§ **WHAT TO PRODUCE**: In the passage below on state organ donation policies, reproduce verbatim the stretch that opens with the words "Other policies they" and ends after the words "only minimal impact.".

§ **PROVIDED TEXT**:

# # #

In this look at the national impact of a variety of state policies on organ donation, researchers examined for the first time the effects of policies in 50 states between 1988 and 2010.

“We found that state policies … during the past two decades had little to no effect,” the authors wrote.

The only meaningful gains, they noted, resulted from state revenue streams to support recruitment activities such as community outreach, worksite campaigns, and efforts to educate physicians, lawyers and other professionals who may play a role in promoting organ donation. Such dedicated resources were associated with an increase of about 15 transplants per state per year, or a 5.3 percent boost in donated organs.

Other policies they examined, such as leave-of-absence programs for government workers, school-based organ-donation education programs and tax benefits to help offset the costs of donation, had only minimal impact.

The data used in the study came from the United Network for Organ Sharing and the federal procurement network, which tracked organ donation signups and transplants and researchers tied that information to state policies.

“The next step in research would be thinking through alternative policy designs,” said Erika Martin, a study author and assistant professor of health policy at the University of Albany, N.Y. “Hopefully our study can start a conversation about how these more passive designs aren’t pushing the envelope.”

Some experts suggest that efforts to boost the number of living donors could address the shortfall.

# # #

Screenshot grounding data:
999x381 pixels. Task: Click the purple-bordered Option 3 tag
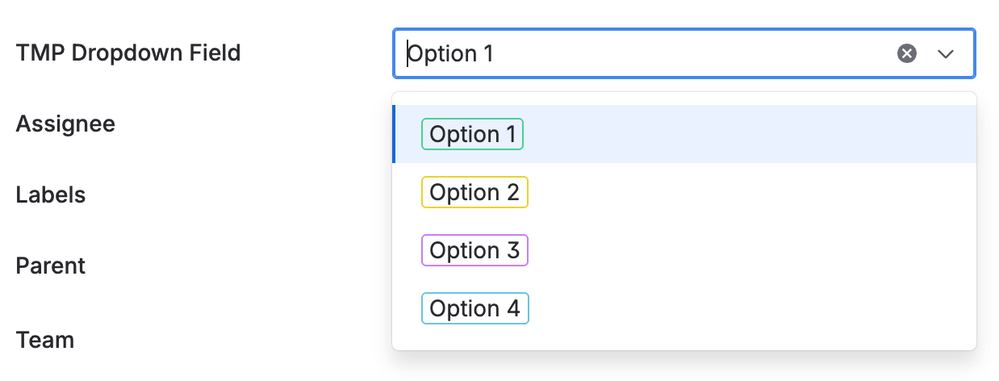pos(475,250)
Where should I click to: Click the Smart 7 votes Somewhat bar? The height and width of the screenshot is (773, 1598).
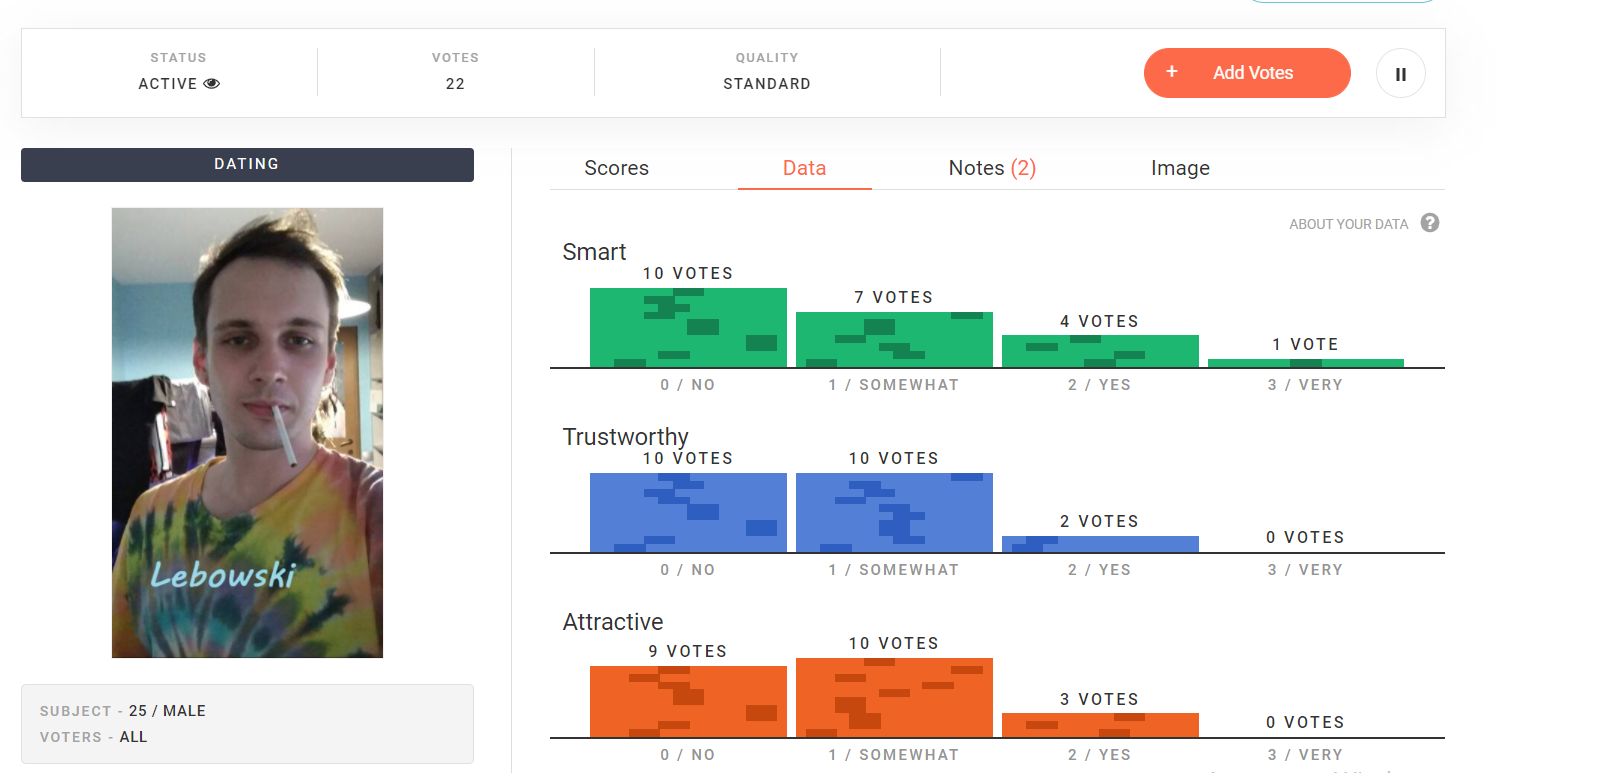click(x=894, y=340)
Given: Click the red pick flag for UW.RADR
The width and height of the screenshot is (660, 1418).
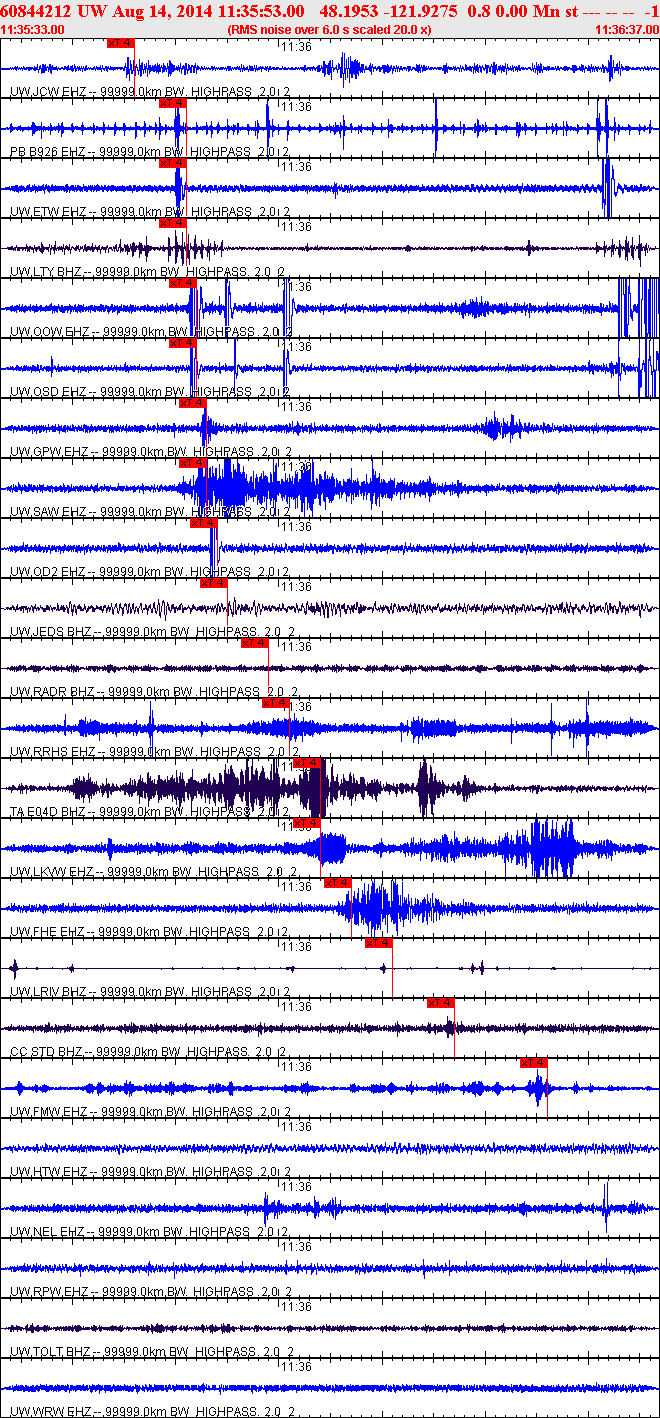Looking at the screenshot, I should pos(255,643).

# # #

§ **TASK SOLUTION**:
Other policies they examined, such as leave-of-absence programs for government workers, school-based organ-donation education programs and tax benefits to help offset the costs of donation, had only minimal impact.